→ EXERCISE
From the entries that follow, list every line in which the string "screenshot" appears.

→ RECORDS FOR THIS TASK
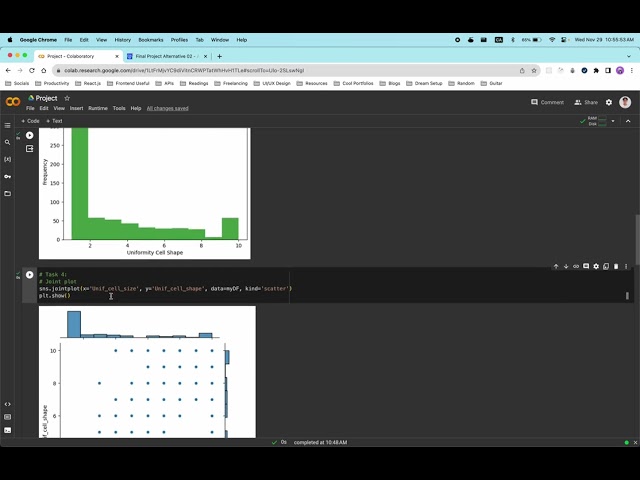Copy link to cell icon
640x480 pixels.
click(x=576, y=266)
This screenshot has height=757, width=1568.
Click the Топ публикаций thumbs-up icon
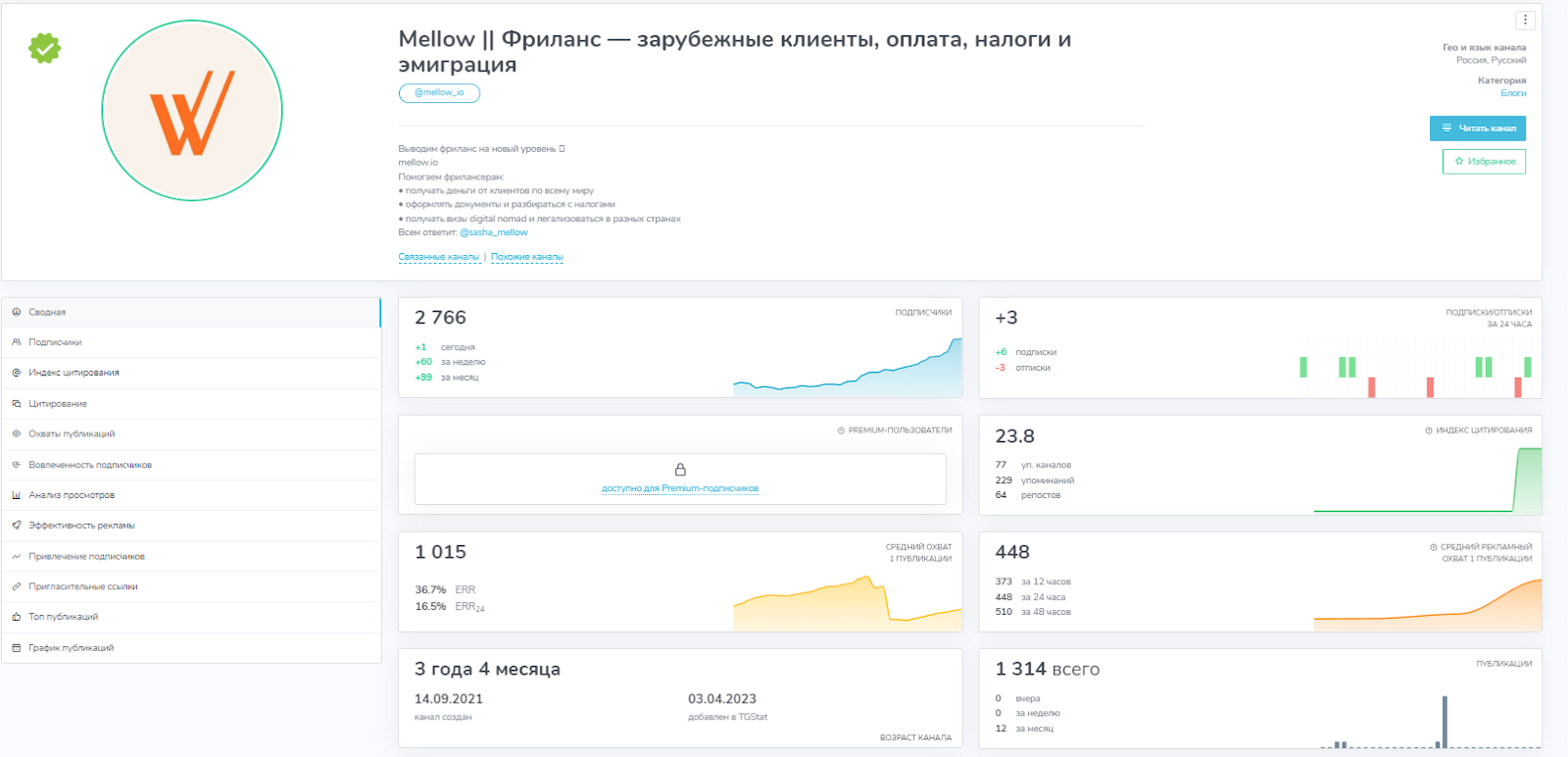17,617
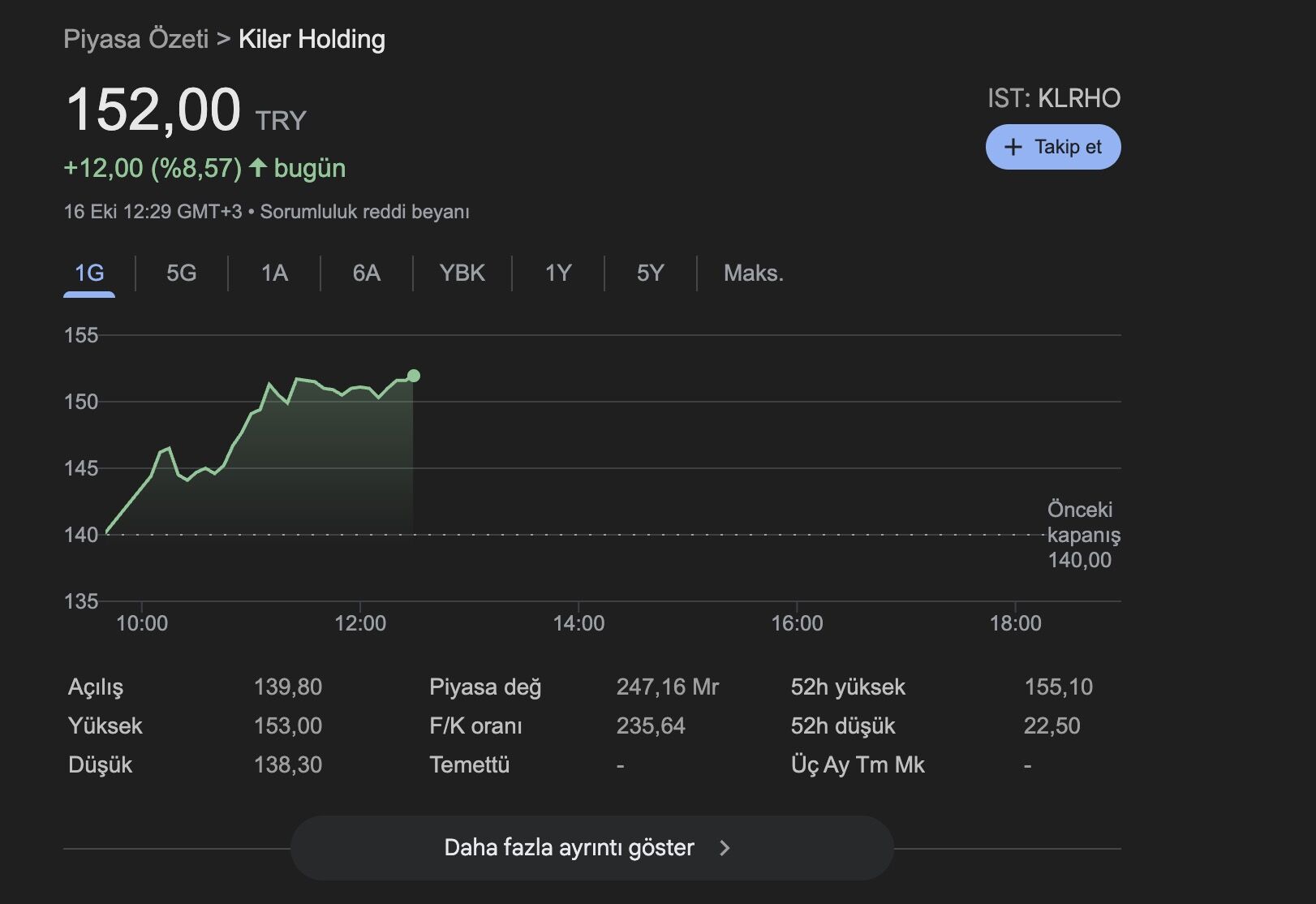The image size is (1316, 904).
Task: Open the Piyasa Özeti breadcrumb link
Action: (136, 39)
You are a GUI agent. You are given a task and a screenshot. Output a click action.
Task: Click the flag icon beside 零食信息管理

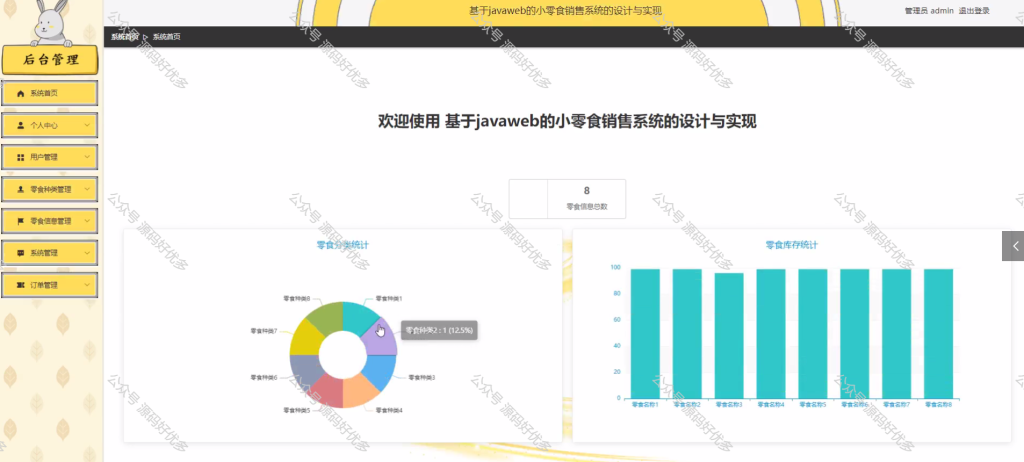point(20,222)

→ TASK RESULT
This screenshot has height=757, width=1568.
You are a GUI agent. You are given a task and a screenshot. Output a click action.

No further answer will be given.